Gelsinger, who was named CEO in 2021, has essentially bet the company on 18A, a new chipmaking process. He hopes it will position Intel as a viable alternative to Taiwan Semiconductor Manufacturing Co. (TSMC), the world’s leading contract manufacturer of chips.

The reason for Intel’s struggles is clear: It fell victim to a classic innovator’s dilemma—not once but twice. First, early in the 21st century, its preoccupation with producing chips for PCs and data centers led it to miss the smartphone revolution. Then, in the past decade, it missed the emergence of chips designed for artificial intelligence.

Intel rival Nvidia took a type of chip originally designed for the demands of video games, the graphics processing unit (or GPU), and turned it into the workhorse for training and running AI models. Now the generative-AI boom has made Nvidia one of the world’s most valuable companies, worth more than $3 trillion, compared with Intel’s relatively paltry $84 billion.

Gelsinger is racing to reverse Intel’s slide by repositioning the company around manufacturing excellence, while also trying to establish Intel as a player in the market for AI chips. Many are skeptical he can pull it off and fear the company may be in permanent decline.

Intel wound up in such dire straits owing to missteps in its core business for central processing units (CPUs), in which it was once the unrivaled king. Production delays and problems in its own fab facilities have let rival AMD steal significant market share.

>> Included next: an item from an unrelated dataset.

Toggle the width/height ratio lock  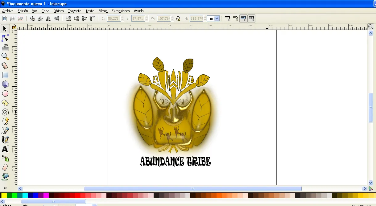pyautogui.click(x=178, y=19)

Distracted while trying to fix these issues, Intel failed to see the extent to which graphics chips would come to dominate the market for AI. Instead, it thought AI would be run on systems that still had CPUs at their heart.

“The strategy has been to fix the core business and don’t worry about the ancillary stuff,” says Alan Priestley, a Gartner vice president analyst. “GPUs were the ancillary stuff.”

Even after Intel belatedly recognized the fast-growing market for AI-specific chips, it bungled its efforts to get into the AI game. In 2019, it announced its own GPU design for AI called Ponte Vecchio. But the design was complicated, requiring three different fab processes to make, and expensive. Worse, its performance couldn’t match that of Nvidia’s chips. This year, Gelsinger shelved Ponte Vecchio in favor of a new design due in 2025.